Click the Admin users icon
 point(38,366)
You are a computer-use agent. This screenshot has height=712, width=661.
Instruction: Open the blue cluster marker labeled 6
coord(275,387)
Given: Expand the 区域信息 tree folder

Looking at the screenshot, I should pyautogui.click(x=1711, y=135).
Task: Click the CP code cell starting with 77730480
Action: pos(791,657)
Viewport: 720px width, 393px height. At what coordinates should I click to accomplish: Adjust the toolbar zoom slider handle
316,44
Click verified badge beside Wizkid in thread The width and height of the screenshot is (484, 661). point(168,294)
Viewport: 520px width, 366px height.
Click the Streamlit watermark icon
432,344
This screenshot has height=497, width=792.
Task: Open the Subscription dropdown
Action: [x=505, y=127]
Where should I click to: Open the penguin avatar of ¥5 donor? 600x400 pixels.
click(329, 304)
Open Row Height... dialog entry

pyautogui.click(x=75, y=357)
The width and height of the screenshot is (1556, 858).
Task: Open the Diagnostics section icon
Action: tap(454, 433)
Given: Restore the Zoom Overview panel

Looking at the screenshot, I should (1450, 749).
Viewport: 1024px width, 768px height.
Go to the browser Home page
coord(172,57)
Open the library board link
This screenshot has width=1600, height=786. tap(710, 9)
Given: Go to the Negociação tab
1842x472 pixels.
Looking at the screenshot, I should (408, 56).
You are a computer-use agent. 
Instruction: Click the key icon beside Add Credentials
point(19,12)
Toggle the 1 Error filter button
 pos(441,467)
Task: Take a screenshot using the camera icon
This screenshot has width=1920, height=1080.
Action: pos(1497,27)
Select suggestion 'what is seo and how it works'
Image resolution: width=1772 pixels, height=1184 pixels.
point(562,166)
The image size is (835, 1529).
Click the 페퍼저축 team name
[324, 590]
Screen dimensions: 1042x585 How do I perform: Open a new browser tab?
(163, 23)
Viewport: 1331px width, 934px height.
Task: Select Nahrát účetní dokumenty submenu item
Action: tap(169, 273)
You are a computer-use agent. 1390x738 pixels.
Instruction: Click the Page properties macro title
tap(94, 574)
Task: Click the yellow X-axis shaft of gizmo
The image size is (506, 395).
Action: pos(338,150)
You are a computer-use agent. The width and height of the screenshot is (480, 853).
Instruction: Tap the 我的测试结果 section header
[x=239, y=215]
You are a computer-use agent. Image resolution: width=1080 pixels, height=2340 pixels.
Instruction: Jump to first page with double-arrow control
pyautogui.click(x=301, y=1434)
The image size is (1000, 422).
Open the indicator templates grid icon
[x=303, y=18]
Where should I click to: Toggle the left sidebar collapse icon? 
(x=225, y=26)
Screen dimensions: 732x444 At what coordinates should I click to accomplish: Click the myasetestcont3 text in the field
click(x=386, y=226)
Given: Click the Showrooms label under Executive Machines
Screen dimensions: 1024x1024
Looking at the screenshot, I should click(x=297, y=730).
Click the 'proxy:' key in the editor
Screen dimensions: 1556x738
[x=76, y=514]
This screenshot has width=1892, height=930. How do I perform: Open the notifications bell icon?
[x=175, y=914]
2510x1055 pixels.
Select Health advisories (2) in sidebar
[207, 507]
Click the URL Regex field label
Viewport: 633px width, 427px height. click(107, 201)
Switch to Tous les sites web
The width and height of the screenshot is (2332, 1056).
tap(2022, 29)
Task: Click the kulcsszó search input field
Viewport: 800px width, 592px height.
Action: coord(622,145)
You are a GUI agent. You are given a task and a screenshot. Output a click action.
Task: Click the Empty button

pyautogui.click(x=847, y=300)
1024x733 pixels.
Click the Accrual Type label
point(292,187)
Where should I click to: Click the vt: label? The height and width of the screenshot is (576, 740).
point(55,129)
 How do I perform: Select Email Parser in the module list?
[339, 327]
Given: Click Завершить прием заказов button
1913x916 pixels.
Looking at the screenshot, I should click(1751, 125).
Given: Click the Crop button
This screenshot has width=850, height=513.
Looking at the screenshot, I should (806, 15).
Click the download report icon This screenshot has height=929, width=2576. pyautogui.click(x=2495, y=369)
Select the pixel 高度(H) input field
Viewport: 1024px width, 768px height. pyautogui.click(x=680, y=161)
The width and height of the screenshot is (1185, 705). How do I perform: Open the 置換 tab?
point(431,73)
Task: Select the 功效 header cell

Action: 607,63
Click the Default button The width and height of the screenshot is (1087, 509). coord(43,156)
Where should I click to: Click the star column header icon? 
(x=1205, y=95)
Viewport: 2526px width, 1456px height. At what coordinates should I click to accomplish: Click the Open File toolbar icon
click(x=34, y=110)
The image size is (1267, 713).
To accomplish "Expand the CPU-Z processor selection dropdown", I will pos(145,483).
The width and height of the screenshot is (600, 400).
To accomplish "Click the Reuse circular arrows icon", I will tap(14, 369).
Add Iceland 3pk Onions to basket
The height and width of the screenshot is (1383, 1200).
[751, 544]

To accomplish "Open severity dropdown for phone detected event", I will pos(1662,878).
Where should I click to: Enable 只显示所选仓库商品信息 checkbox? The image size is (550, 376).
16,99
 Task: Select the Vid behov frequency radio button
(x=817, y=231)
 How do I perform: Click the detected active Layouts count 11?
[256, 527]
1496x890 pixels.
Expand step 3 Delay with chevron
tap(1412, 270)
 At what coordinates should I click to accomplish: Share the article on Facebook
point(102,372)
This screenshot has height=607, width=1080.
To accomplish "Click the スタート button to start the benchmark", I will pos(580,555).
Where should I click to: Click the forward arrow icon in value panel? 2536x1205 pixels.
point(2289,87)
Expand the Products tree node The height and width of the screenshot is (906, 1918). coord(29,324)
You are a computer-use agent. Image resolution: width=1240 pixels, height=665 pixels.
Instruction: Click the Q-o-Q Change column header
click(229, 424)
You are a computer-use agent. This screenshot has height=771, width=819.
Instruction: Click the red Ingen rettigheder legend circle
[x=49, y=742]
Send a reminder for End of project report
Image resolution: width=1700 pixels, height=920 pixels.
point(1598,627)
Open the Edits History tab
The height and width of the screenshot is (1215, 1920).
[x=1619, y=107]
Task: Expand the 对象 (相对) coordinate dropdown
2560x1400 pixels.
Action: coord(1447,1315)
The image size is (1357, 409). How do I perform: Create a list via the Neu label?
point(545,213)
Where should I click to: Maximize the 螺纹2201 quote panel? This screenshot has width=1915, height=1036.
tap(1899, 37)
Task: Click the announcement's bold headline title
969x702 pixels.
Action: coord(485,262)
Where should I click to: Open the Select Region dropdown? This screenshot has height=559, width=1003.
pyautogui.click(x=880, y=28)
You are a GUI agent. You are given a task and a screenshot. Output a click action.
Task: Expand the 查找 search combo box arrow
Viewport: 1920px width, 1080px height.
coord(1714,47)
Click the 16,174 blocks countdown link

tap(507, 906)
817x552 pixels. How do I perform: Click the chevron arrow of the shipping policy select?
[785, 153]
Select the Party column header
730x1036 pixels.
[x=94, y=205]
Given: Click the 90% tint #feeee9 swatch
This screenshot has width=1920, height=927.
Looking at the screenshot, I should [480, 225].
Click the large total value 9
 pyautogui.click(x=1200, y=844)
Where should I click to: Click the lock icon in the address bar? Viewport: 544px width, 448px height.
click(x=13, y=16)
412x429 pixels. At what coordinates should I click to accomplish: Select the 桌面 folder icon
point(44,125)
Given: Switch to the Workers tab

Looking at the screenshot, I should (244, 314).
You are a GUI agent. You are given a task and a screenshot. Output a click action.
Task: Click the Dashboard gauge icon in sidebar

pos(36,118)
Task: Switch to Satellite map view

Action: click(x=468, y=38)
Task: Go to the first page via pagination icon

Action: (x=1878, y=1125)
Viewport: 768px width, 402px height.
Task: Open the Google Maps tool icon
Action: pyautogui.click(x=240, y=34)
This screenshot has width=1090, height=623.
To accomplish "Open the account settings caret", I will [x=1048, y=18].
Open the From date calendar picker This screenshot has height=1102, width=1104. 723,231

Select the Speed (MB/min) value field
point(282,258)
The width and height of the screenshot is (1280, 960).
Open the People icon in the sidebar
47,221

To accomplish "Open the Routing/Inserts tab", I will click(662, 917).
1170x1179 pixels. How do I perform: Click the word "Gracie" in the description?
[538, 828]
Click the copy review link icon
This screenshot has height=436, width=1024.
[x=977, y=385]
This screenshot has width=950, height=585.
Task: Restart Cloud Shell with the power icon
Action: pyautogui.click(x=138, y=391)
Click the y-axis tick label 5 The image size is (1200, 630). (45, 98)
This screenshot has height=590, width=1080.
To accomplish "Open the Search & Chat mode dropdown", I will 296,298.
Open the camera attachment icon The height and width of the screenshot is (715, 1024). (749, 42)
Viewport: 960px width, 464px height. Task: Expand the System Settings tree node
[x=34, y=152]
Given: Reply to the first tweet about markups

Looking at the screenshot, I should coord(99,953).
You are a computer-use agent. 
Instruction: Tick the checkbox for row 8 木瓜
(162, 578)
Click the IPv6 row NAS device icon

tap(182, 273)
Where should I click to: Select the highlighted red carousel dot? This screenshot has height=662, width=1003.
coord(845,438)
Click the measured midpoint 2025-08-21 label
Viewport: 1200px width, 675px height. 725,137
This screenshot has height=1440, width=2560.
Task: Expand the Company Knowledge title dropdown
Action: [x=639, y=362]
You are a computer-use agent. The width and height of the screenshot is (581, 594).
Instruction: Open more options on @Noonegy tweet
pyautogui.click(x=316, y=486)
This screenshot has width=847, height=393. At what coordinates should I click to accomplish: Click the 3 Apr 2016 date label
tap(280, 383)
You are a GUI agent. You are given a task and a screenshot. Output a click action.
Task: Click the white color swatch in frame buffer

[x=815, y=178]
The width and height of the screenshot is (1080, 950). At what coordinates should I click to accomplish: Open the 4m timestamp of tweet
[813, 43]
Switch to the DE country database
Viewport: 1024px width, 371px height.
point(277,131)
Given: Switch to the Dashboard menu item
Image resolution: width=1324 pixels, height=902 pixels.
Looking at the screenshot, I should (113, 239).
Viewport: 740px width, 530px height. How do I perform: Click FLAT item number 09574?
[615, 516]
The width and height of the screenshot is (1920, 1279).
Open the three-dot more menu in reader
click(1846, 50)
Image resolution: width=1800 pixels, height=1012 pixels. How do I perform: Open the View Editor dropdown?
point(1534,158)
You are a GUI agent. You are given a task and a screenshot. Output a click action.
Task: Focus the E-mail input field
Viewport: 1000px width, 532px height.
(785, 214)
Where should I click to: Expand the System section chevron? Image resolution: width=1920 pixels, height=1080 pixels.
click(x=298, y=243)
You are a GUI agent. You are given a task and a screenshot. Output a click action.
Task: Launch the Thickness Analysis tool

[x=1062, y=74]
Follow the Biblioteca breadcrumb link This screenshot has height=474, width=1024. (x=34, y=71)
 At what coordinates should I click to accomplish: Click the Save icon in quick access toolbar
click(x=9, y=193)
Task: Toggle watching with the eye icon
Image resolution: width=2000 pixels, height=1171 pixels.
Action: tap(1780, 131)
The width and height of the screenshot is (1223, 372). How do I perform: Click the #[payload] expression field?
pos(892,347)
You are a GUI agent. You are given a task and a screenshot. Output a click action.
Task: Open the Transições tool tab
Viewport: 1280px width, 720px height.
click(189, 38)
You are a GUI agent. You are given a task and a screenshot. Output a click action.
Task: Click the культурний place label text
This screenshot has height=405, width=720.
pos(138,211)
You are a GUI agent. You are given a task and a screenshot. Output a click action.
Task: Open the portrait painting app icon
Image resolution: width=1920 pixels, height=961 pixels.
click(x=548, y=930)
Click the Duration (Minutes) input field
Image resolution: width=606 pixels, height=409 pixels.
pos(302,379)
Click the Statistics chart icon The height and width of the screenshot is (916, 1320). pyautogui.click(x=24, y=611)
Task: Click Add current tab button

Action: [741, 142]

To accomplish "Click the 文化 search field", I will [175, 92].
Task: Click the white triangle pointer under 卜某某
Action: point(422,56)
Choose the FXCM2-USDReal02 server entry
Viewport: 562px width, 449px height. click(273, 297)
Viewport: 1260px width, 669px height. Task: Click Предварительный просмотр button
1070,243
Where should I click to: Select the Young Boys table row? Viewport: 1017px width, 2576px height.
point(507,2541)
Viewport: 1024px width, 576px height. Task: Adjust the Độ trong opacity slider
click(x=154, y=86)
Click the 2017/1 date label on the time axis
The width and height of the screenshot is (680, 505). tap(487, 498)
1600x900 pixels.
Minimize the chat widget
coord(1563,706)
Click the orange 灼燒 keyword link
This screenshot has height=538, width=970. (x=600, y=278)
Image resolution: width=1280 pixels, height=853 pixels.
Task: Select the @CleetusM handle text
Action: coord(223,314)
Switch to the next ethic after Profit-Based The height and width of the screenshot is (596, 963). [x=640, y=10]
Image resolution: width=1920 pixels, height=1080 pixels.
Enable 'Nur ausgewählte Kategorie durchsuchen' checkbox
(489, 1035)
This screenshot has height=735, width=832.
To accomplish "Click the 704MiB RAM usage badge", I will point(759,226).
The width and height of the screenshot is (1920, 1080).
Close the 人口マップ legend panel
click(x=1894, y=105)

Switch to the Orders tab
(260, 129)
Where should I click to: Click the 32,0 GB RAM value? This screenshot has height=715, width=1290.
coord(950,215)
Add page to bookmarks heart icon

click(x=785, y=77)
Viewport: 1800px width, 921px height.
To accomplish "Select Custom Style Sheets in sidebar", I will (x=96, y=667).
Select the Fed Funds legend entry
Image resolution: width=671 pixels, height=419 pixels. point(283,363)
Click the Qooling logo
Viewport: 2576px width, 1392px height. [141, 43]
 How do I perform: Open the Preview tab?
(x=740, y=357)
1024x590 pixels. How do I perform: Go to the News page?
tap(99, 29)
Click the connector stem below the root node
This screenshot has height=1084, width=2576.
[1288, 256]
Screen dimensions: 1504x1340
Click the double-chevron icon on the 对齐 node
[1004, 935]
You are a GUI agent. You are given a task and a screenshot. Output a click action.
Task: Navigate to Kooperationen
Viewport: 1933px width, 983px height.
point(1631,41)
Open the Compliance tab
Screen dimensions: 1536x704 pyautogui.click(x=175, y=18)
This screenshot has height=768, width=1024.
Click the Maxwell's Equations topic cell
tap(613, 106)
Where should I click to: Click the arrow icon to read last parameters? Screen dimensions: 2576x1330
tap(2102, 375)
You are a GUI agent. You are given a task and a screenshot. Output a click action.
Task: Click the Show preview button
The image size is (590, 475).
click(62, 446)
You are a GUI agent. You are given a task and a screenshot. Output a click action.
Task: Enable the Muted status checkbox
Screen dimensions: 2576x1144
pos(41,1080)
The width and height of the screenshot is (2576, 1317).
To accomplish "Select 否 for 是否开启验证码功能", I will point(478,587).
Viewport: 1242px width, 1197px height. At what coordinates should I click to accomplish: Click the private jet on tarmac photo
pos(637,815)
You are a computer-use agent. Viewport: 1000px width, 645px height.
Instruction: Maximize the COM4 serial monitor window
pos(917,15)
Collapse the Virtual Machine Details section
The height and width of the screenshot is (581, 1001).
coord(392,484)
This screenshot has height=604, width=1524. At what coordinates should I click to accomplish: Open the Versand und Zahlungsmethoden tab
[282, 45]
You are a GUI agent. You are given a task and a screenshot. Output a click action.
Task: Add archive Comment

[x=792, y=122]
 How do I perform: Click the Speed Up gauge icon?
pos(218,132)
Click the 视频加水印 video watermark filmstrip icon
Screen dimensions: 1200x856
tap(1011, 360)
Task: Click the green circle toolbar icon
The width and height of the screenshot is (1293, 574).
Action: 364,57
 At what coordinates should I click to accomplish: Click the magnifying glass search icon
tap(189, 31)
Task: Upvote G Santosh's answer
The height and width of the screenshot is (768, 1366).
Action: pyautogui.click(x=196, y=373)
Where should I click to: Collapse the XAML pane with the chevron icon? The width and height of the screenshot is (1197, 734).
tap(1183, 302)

STATED GOAL
Output again, with nothing changed, the lines between the line containing "Task: Click the announcement's" and the line containing "pyautogui.click(x=1200, y=844)", inclusive.

ANSWER TO THIS EXERCISE
Task: Click the announcement's bold headline title
969x702 pixels.
Action: coord(485,262)
Where should I click to: Open the Select Region dropdown? This screenshot has height=559, width=1003.
pyautogui.click(x=880, y=28)
You are a GUI agent. You are given a task and a screenshot. Output a click action.
Task: Expand the 查找 search combo box arrow
Viewport: 1920px width, 1080px height.
coord(1714,47)
Click the 16,174 blocks countdown link

tap(507, 906)
817x552 pixels. How do I perform: Click the chevron arrow of the shipping policy select?
[785, 153]
Select the Party column header
730x1036 pixels.
[x=94, y=205]
Given: Click the 90% tint #feeee9 swatch
This screenshot has width=1920, height=927.
Looking at the screenshot, I should [480, 225].
Click the large total value 9
 pyautogui.click(x=1200, y=844)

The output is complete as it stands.